What is the overall purpose of Black Girl Sunscreen?

Holland: Our whole mission is to break the myth of “Black don’t crack.” A lot of us grew up with that narrative, but it’s so damaging, especially in the Black community because we’re just as susceptible to skin cancer as people with fair skin tone.

The whole brand was founded in 2016 to reach out to the community of people who look like us to teach you do need to protect your skin from sun damage, melanoma, wrinkles, and dark spots.

It’s perfect because it dries clear, and historically Black people were written out of the sunscreen dialogue. Shontay Lundy, our founder, inserted us into that conversation. [We’ve] been around for almost seven years and have about seven products that are in Target, CVS, Ulta, and Walgreens. We’re just out here spreading the message that everybody needs sunscreen. We’re making a sunscreen that doesn’t leave you with a weird white chalky cast because no one’s that color.

We just make something that works for everybody.

What is a fact Black people should know about the dangers of not wearing sunscreen?

Charles: It’s one of the main reasons Black people need to make sure they wear sunscreen is because they have melanin, which makes it so the signs of skin cancer and aging, we usually don’t see until it’s too late. So, protect your skin.

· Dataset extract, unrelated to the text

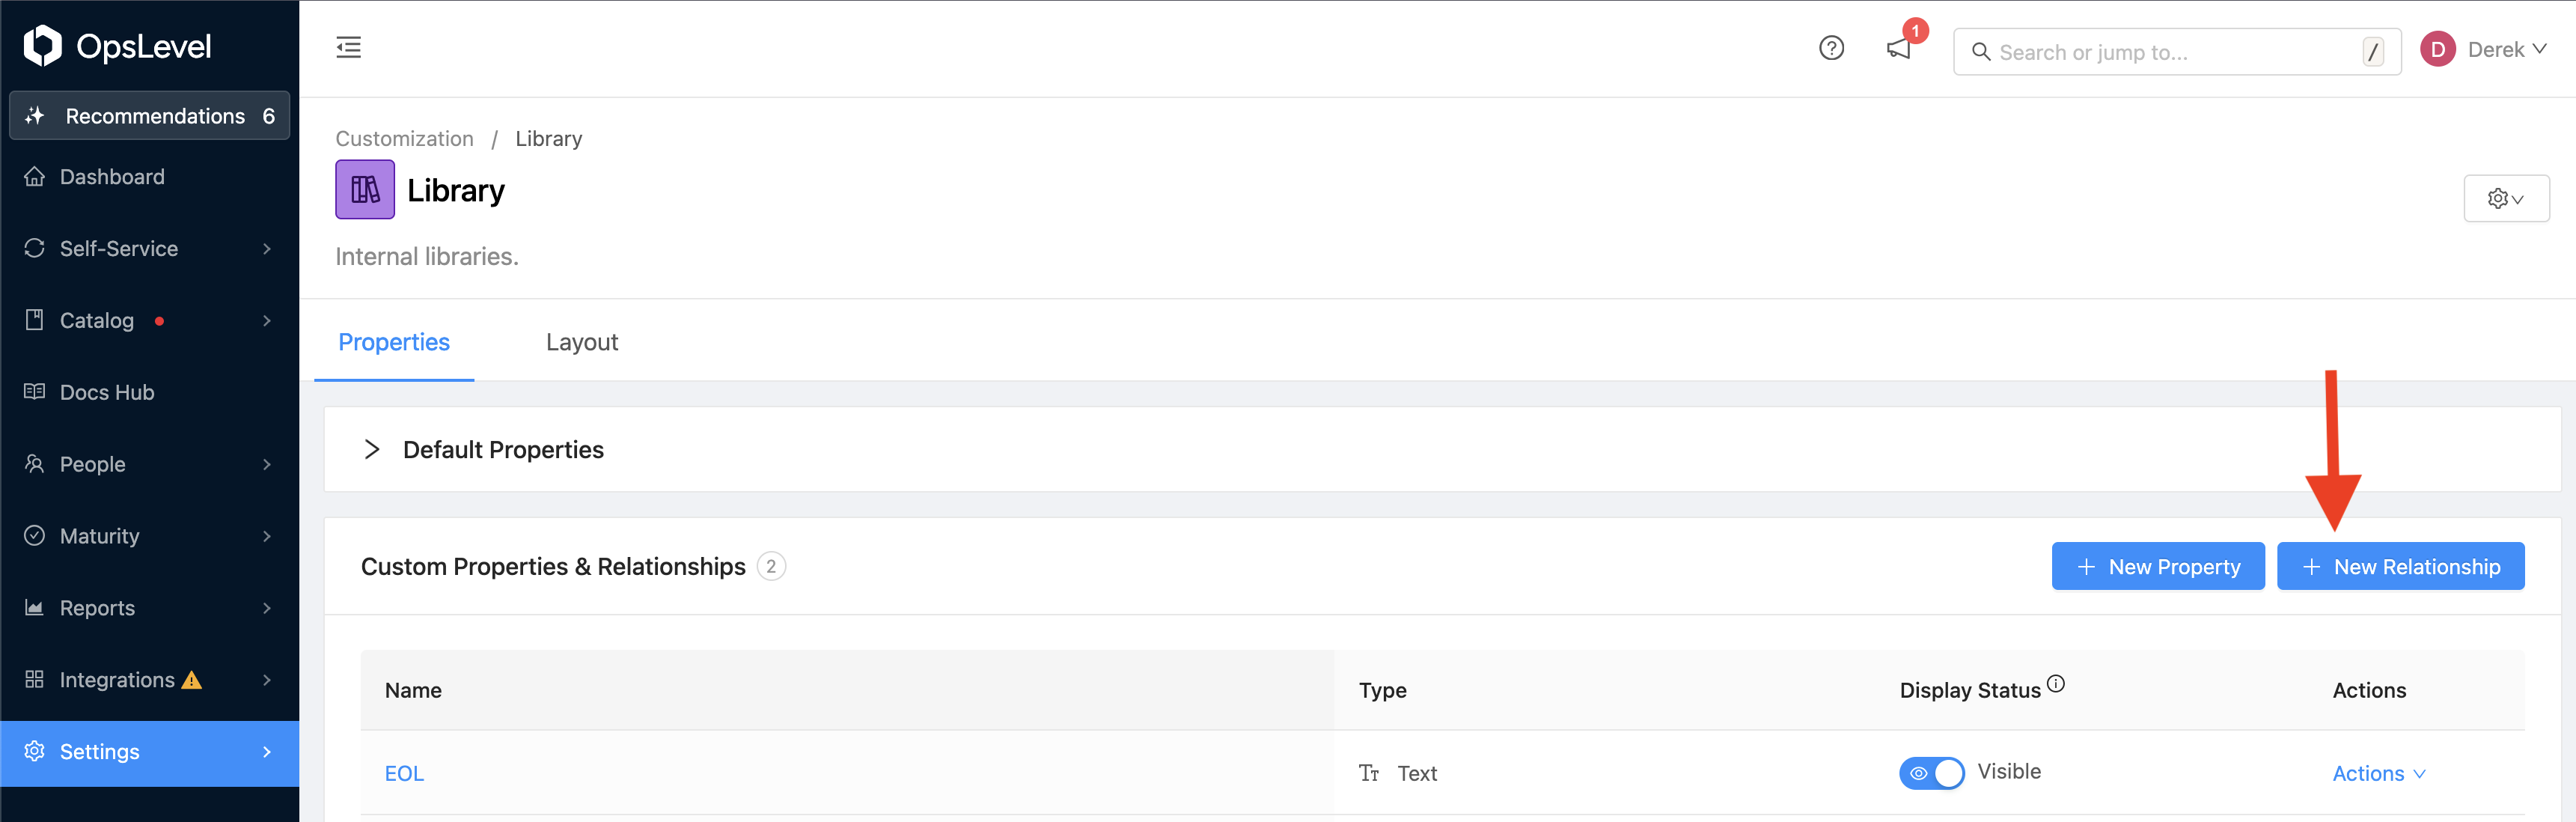Open the Derek user menu
2576x822 pixels.
2483,50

Holland: There’s typically a higher death rate in the Black community because we get diagnosed later because we don’t think that we need to get our skin checked. That’s something to be aware of, but you need to be going to the dermatologist just as much as you go to your pediatrician or your regular doctor. Get skin checks.

Enjoying the Italian sun and @tashasmith4real introduced me to #blackgirlsunscreen… While it was made with people of color in mind, it can be used on every skin tone and feels so good. So worth supporting ♥️ Wishing the very best to all the entrepreneurs out there 🙏🏽✊🏽

— Janet Jackson (@JanetJackson) August 18, 2023

What was your reaction when Janet Jackson shouted Black Girl Sunscreen?

Holland: We’re always grateful for the organic support. It’s amazing to see who already knows about Black Girls Sunscreen before we even have to reach out. We’re thankful that it’s reaching people of all communities and different lifestyles. We’re so immensely thankful people are supporting us and getting the word out about Black Girls Sunscreen.

It’s always very encouraging and surprising. It doesn’t get old getting excited, but we’re just thankful.